EXTRACTED MATERIAL:
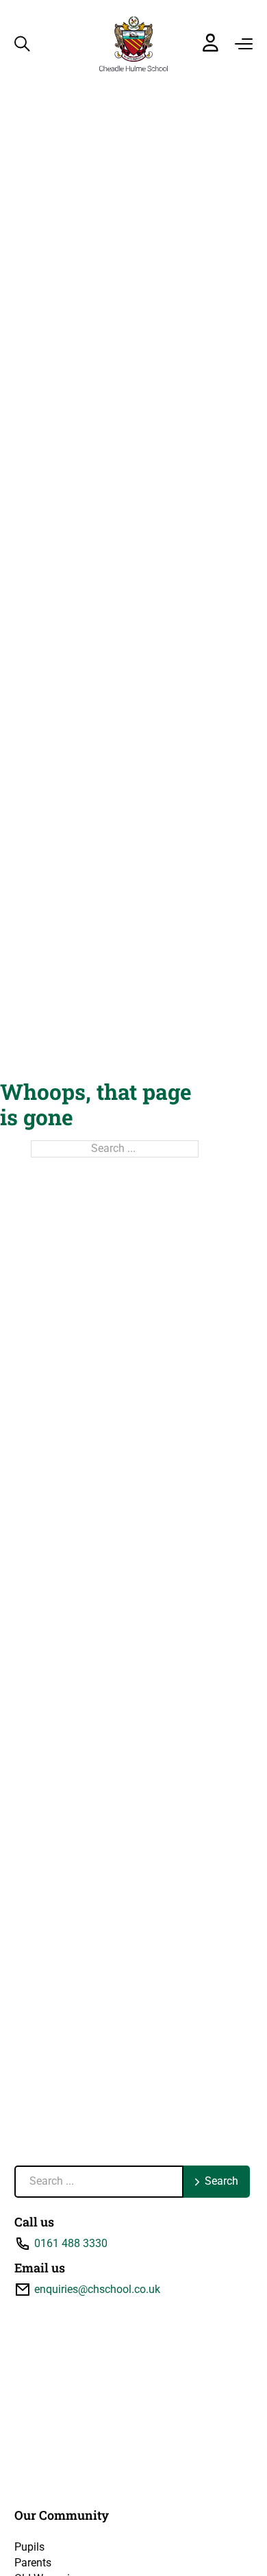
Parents (32, 2562)
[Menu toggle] (244, 44)
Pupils (29, 2546)
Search (221, 2180)
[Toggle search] (22, 44)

TASK STATEMENT: An exact copy of all the data above is required; omit any pictures.

EXERCISE OUTPUT:
Parents (32, 2562)
[Menu toggle] (244, 44)
Pupils (29, 2546)
Search (221, 2180)
[Toggle search] (22, 44)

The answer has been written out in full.